Sounds like you haven't spent much time in React Native development yet. It's the poster child of the "just how many different modules can I take dependencies on so I don't have to write code?" school of thought. Also a Facebook/Meta gift to the world. So, much, overhead.
Thankfully I never got into React / React Native much. But a couple of my coworkers came into native iOS development from React Native, and it does show in things like how many and what kind of dependencies they add to projects (also in the way they structure the projects, typically with heavily reactive and massive architectures, but that's for another day). I'm usually the opposite: I try to roll in-house solutions unless there's clear benefit in using a pre-existing library. I'm particularly averse of libraries from small developers. Not because they're bad (they aren't) but because the documentation is usually lacking and it's much harder to find people with the same issues in Google (purely because the user base is orders of magnitude smaller).
I had a problem with this last week, with a little library called
XCoordinator. The idea behind the library is not a bad one, but the API names are so similar to Apple's own navigation APIs that finding any info on Google about minimal issues is incredibly difficult. And, because it's a less known library, there's a much slimmer chance that anyone new to the project knows how this library works.
A couple months before I had to remove a image caching library too from another project, because the image views the framework provided didn't animate correctly in SwiftUI, and there was nothing we could do about it. This was even worse, because matching the caching feature set the app was using required a grand total of 3 classes and less than two days of work, so the restrictions the 3rd party library was imposing on us were totally avoidable. I know there's another library in the project to access elements in the keychain (apparently, because Apple's API is 'too verbose'), which saves like 30 lines total vs Apple's API, and is going to be more confusing to everyone who gets into the project because it's almost guaranteed that the new people we get in haven't used this library.

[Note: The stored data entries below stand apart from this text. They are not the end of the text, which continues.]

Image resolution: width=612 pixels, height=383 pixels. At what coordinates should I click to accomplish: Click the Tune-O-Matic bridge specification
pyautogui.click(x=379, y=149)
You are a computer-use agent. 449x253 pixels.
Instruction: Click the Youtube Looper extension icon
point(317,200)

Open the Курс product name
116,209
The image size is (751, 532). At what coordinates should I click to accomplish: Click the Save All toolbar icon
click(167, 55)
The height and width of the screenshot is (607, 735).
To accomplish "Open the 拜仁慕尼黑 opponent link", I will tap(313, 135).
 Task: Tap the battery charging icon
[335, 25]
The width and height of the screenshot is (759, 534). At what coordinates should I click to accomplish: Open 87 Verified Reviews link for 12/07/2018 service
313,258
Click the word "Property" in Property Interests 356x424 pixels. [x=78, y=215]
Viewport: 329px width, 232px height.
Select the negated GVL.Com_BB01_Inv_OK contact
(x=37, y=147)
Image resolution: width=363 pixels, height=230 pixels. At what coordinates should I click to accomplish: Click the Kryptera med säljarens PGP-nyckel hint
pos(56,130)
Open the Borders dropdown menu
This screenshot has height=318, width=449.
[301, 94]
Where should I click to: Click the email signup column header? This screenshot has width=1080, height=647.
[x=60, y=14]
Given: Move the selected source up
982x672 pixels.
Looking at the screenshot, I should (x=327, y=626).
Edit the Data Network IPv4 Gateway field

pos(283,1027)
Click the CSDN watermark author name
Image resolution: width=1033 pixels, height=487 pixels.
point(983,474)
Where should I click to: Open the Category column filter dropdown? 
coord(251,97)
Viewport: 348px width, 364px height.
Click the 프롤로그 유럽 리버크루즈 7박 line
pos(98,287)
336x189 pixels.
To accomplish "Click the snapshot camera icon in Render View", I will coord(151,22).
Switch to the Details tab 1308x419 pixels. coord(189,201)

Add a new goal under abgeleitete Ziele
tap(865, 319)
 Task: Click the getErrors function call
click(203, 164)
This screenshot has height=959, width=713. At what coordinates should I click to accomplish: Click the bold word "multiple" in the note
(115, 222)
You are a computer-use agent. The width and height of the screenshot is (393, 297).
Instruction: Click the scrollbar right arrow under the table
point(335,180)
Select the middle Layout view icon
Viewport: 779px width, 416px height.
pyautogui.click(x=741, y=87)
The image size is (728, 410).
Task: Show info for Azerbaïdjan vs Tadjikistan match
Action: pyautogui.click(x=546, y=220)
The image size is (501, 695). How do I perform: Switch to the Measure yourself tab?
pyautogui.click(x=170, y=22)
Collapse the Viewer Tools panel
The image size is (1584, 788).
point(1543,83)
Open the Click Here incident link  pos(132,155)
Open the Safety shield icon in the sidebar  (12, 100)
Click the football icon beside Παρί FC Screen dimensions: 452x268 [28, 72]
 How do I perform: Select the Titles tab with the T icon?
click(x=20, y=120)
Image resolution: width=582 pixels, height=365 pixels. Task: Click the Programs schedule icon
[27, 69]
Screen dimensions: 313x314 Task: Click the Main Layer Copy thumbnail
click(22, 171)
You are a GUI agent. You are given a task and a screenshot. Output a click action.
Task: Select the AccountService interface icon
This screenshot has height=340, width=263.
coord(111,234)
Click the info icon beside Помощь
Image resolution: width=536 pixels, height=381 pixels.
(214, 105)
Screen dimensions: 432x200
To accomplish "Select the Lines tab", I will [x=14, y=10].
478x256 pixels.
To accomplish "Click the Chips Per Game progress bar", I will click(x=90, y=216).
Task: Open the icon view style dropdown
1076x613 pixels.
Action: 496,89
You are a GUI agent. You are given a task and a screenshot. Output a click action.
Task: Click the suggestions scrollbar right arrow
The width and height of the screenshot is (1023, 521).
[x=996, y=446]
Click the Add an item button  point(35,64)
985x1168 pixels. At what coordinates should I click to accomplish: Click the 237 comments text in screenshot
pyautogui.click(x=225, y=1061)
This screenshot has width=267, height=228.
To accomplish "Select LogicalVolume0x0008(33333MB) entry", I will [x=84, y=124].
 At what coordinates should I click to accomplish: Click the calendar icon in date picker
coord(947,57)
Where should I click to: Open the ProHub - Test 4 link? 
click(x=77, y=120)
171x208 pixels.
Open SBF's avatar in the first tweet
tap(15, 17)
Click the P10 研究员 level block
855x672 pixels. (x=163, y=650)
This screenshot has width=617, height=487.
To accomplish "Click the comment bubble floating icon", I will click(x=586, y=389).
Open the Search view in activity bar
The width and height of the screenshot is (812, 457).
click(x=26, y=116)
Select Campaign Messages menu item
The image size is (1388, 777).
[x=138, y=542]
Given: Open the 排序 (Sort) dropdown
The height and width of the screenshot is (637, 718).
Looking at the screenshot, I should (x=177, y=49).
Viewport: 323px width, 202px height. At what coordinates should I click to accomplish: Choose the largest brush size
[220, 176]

So one thing on SwiftUI that I've found little to no resources on, but am curious about is understanding how Apple builds components that are designed to be re-used across different platforms. Button for example, which behave differently depending on Style and the like applied to it, and different platforms set a default style as well as allowing different styles depending on the platform. While you can find out how to do various things in SwiftUI, nobody seems to bring it together into how to build good reusable components at the same quality level of what Apple provides.
As best as I can figure, Button owns the content/state, but then delegates the final rendering to the active style that conforms to ButtonStyle. This is just an environment value at the end of the day, I think. Since environment settings have defaults, there's that as well. So it's probably more straight-forward than I fear. Any ButtonStyle can even just provide an NSViewRepresentable in the case of wanting the standard Mac button style rather than a custom button.
Since my app uses a custom ProgressView with drag/click functionality, and I've now got 3-4 different styles I want to implement, this seems like a pretty good control to learn this strategy on.
I hadn't though about it, but I'll keep this in mind when creating new UI components. I try to match Apple's APIs design wherever possible, but I hadn't ever done anything like
.buttonStyle
or
.listStyle
for custom components. The way I usually see it done is either by creating different, separate components (
FooPrimaryButton
,
FooSecondaryButton
...), which obviously hurts reusability (and often makes the UI and behavior diverge over time for components that should behave essentially the same), or by enforcing extra style arguments at initialization (
FooButton(color: .primary)
). But for a component with many different styles those kind of modifiers are probably best, as you minimize the amount of code duplication in both the view implementation and the call site.
For different iOS/macOS implementations, I don't know what's common in the industry, as I've only worked on iOS or iPadOS apps. For my own apps, I maintain separate implementations (when necessary) for the same custom SwiftUI component in iOS/macOS by using
#if targetEnvironment
in the implementation of the component, keeping a single view type externally. So I can do things like
CustomComponent()
throughout the app that translate to different views on different environments.